Mato Grosso encerrou a colheita do milho segunda safra 2025/26 com números que podem entrar para a história do agronegócio estadual. As máquinas concluíram os trabalhos em 100% dos 7,43 milhões de hectares cultivados, e a expectativa agora é pela consolidação de uma produção que poderá estabelecer um novo recorde estadual.
Segundo o Instituto Mato-grossense de Economia Agropecuária (Imea), a estimativa mais recente aponta para 57,39 milhões de toneladas de milho. O resultado definitivo será divulgado no próximo relatório de Oferta e Demanda do instituto.
A área cultivada nesta temporada cresceu 2,41% em relação à safra anterior e ficou 7,53% acima da média dos últimos cinco anos.
Além da expansão da área, a produtividade também teve papel fundamental. O Imea estima rendimento médio de 128,67 sacas por hectare.
Com essa combinação, a produção projetada de 57,39 milhões de toneladas representa crescimento de aproximadamente 3,53% sobre a temporada passada e, se confirmada, estabelecerá novo recorde na série histórica do instituto.
As condições climáticas contribuíram para o desempenho das lavouras em boa parte de Mato Grosso.
O prolongamento das chuvas durante o ciclo favoreceu o desenvolvimento do milho e ajudou a preservar um elevado potencial produtivo. Já durante a retirada dos grãos, a redução das precipitações permitiu que as máquinas avançassem e concluíssem os trabalhos sem atraso em relação à temporada anterior.
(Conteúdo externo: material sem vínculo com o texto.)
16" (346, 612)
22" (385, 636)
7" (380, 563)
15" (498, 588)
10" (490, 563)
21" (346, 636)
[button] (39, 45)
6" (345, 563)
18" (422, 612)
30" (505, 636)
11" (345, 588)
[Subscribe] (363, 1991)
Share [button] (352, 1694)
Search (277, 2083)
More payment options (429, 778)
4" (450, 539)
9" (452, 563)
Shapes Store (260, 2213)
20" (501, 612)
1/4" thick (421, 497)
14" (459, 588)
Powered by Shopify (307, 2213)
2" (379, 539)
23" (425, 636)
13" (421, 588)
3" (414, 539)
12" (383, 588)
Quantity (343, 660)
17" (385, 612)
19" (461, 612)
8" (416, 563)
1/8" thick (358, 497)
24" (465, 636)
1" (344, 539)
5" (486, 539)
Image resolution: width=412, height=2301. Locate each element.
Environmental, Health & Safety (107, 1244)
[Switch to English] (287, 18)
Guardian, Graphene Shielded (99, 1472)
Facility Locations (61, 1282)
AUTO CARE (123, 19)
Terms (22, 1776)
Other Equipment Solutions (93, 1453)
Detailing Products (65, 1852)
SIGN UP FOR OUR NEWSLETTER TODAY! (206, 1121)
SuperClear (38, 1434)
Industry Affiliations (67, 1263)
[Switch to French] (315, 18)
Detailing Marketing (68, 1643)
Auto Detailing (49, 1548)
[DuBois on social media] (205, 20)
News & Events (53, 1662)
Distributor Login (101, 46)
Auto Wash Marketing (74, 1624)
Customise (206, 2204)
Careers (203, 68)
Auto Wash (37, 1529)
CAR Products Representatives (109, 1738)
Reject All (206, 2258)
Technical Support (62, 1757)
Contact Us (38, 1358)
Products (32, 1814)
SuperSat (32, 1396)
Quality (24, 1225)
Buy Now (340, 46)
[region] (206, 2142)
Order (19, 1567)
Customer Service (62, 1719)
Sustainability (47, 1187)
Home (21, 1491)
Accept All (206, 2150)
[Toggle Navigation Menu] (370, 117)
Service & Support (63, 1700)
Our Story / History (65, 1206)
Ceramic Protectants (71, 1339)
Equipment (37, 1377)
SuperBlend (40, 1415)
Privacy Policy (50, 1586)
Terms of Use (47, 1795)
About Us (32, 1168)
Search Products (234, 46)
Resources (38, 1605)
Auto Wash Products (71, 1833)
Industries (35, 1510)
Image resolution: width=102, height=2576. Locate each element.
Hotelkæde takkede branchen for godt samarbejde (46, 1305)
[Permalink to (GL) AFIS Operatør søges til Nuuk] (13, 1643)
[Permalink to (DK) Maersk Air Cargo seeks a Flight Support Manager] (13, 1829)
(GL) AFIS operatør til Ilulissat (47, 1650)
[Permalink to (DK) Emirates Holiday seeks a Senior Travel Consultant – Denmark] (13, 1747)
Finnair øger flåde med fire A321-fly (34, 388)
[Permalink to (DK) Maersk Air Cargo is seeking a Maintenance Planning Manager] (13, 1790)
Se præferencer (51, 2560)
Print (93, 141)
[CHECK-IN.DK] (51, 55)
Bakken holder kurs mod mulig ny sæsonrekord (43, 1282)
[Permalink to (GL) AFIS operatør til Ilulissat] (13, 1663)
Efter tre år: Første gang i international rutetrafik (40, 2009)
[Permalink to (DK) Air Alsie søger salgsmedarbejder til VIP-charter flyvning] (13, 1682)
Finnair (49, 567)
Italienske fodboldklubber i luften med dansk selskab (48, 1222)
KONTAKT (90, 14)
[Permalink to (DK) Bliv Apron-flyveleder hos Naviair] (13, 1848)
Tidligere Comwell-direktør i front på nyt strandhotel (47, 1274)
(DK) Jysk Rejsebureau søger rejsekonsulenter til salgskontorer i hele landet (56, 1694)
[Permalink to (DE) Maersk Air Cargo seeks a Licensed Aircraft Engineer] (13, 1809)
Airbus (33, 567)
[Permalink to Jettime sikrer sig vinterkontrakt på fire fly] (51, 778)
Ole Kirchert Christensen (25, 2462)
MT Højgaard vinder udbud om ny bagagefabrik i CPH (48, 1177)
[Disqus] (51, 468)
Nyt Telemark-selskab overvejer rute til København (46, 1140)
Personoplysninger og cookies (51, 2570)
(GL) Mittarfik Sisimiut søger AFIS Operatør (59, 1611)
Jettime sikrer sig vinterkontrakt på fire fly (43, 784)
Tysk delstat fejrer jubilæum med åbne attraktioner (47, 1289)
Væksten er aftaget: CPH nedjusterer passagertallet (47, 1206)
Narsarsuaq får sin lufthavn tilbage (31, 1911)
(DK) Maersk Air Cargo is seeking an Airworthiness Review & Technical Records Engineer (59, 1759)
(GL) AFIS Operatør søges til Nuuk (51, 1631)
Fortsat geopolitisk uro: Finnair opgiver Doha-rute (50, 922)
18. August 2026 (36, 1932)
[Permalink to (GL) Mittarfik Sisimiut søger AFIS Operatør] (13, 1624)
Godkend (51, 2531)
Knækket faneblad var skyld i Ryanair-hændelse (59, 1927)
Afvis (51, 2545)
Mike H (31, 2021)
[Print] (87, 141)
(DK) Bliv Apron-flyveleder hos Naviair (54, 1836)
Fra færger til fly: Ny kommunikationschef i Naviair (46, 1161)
A região Sudeste foi a que apresentou maior lentidão. Em algumas áreas, o atraso na colheita da soja fez com que parte do milho fosse semeada fora da janela considerada ideal, aumentando a exposição das lavouras à estiagem. Mesmo assim, a região atingiu 100% da colheita em 21 de agosto.
Enquanto algumas regiões ainda mantinham máquinas no campo, outras já haviam encerrado os trabalhos.
As regiões Norte, Nordeste, Noroeste e Oeste alcançaram 100% da área colhida em 7 de agosto. O Médio-Norte, que apresentou um dos ritmos mais acelerados durante a temporada, também concluiu os trabalhos nessa data.
O resultado reforça novamente a importância das grandes regiões produtoras do interior para o desempenho econômico de Mato Grosso.
O tamanho da safra também mostra uma transformação importante dentro da economia estadual.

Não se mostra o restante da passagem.